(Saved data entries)
----------------

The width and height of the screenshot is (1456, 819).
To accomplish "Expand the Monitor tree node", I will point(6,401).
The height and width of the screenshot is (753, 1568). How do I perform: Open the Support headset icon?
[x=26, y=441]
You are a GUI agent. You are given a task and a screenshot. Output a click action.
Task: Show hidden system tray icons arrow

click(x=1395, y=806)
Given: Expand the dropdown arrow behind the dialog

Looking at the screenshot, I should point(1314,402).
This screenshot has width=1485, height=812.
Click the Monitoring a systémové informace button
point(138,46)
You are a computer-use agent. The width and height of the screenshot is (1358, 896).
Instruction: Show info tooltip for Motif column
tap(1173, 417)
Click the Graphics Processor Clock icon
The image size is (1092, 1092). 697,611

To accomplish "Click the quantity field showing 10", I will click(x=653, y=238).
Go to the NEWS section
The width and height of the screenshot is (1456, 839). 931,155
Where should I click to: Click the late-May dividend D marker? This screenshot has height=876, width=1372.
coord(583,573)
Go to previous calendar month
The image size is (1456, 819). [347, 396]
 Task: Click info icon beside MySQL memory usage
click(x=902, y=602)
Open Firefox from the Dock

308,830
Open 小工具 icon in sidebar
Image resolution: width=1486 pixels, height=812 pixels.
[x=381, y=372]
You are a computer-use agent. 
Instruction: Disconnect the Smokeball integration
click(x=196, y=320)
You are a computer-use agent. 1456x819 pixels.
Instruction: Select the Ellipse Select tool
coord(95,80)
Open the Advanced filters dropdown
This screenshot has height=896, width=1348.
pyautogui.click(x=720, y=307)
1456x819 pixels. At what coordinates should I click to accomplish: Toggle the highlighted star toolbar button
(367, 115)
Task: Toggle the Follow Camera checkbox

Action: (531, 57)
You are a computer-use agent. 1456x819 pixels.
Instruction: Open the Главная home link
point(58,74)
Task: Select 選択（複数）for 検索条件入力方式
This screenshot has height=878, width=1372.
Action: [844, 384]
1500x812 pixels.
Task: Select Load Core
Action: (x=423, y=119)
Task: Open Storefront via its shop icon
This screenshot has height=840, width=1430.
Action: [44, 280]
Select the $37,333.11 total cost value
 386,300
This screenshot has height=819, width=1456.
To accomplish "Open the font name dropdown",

----------------

Assignment
Lines with the word "will" in them should be copied from the preceding records.

Exercise answer
To accomplish "Expand the Monitor tree node", I will point(6,401).
To accomplish "Click the quantity field showing 10", I will click(x=653, y=238).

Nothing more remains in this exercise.